2

I have an old project reading files with CP850 encoding. But it handles accent characters wrong (e.g., Montréal becomes MontrÚal). I want to replace CP850 with UTF-8. The question is:

Is it safe? In other word, can we assume UTF-8 is a super set and Encoding the same way as CP850 encoding characters?

Thanks

I tried hexdump, below is the sample of my csv file, is it UTF-8?

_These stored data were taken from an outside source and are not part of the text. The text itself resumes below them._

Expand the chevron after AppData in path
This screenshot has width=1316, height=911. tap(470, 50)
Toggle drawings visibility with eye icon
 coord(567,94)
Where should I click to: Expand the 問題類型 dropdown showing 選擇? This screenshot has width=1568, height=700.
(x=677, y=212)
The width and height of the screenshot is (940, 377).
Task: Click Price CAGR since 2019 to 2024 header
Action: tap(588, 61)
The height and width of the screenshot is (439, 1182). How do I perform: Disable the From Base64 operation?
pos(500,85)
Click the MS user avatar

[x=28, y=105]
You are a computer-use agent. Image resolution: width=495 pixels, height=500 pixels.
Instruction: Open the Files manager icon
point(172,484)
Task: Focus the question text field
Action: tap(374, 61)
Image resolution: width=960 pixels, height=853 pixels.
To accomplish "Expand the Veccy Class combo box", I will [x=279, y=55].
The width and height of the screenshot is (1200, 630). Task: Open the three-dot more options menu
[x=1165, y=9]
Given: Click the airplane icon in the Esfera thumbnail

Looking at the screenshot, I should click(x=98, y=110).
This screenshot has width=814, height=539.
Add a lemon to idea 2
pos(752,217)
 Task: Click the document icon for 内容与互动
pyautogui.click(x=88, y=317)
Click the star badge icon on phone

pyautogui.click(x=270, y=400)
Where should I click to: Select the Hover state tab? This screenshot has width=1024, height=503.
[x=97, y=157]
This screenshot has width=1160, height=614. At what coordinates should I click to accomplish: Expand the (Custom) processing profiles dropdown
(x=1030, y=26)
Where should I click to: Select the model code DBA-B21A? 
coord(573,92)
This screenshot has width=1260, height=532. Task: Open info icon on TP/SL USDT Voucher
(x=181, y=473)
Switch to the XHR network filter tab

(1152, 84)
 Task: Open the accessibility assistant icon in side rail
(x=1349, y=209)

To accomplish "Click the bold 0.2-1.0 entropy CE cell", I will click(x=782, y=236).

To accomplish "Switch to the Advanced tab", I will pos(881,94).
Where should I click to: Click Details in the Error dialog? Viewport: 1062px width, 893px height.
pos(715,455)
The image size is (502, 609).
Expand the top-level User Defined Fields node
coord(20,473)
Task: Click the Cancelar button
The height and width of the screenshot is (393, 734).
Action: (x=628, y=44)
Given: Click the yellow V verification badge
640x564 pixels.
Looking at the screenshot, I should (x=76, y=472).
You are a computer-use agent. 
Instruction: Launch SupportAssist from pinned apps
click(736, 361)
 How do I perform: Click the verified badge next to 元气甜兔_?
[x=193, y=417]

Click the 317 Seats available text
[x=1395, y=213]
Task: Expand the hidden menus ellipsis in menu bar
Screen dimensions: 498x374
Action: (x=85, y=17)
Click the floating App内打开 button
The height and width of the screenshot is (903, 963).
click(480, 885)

000000d0  76 20 64 65 20 4d 61 72  6c 6f 77 65 2c 2c 4d 6f  |v de Marlowe,,Mo|
000000e0  6e 74 72 c3 a9 61 6c 2c  51 43 2c 48 34 41 20 20  |ntr..al,QC,H4A  |
Eric
  • 1,031
  • 4
  • 14
  • 29
  • "I have a CSV file and without encoding information.": Then you have lost data. Without this essential metadata, a text file just contains bytes. Character encoding usage is an agreement between writer and readers. You can only change the encoding after changing the agreement. – Tom Blodget Jul 13 '18 at 01:46

1 Answers1

4

If by superset you mean does UTF-8 include all the characters of CP850, then trivially yes, since UTF-8 can encode all valid Unicode code points using a variable-length encoding (1–4 bytes).

If you mean are characters encoded the same way, then as you've seen this is not the case, since é (U+00E9) is encoded as 82 in CP850 and C3 A9 in UTF-8.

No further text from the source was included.